▶ **How to complete this task**:
Beneath this line is the data. Output exactly the lines from the line with "Viewport: 1334px width, 1112px" to the line with "Task: Click the line", both ends included, and nothing more.

== Materials provided ==

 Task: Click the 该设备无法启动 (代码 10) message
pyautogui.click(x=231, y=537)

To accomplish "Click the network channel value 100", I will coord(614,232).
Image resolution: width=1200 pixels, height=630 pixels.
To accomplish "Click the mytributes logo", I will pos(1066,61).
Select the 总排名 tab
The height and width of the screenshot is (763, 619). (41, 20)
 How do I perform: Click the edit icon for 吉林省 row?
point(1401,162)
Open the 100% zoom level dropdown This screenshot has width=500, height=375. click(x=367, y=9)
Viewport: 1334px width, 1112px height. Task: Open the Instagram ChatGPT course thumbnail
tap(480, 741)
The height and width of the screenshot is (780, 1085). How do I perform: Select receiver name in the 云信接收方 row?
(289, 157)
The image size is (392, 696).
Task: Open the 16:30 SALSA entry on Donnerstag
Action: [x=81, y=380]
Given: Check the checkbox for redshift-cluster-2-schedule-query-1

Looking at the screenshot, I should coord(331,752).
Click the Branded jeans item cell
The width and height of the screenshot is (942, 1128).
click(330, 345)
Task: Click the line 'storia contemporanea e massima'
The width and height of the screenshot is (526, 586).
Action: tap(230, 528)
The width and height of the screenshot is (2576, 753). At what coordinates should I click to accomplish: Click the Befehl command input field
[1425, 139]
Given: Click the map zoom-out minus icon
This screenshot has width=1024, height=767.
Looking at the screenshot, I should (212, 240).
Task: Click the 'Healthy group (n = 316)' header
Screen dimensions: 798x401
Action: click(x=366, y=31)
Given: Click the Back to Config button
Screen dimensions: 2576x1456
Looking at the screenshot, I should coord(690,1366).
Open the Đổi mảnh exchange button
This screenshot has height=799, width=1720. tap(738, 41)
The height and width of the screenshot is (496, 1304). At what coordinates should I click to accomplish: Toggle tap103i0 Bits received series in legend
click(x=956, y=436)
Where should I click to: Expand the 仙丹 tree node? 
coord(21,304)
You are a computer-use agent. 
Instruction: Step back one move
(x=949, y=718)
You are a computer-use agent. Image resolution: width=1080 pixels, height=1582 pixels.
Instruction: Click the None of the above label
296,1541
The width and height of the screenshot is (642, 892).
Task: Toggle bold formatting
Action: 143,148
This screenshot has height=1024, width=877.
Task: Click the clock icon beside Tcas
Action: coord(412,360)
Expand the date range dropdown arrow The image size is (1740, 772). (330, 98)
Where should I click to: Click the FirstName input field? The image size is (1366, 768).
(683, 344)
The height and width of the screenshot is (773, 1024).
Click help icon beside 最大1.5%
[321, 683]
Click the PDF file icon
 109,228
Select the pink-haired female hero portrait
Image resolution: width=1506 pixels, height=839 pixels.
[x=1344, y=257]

===

▶ **Solved problem**:
Viewport: 1334px width, 1112px height. Task: Open the Instagram ChatGPT course thumbnail
tap(480, 741)
The height and width of the screenshot is (780, 1085). How do I perform: Select receiver name in the 云信接收方 row?
(289, 157)
The image size is (392, 696).
Task: Open the 16:30 SALSA entry on Donnerstag
Action: [x=81, y=380]
Given: Check the checkbox for redshift-cluster-2-schedule-query-1

Looking at the screenshot, I should coord(331,752).
Click the Branded jeans item cell
The width and height of the screenshot is (942, 1128).
click(330, 345)
Task: Click the line 'storia contemporanea e massima'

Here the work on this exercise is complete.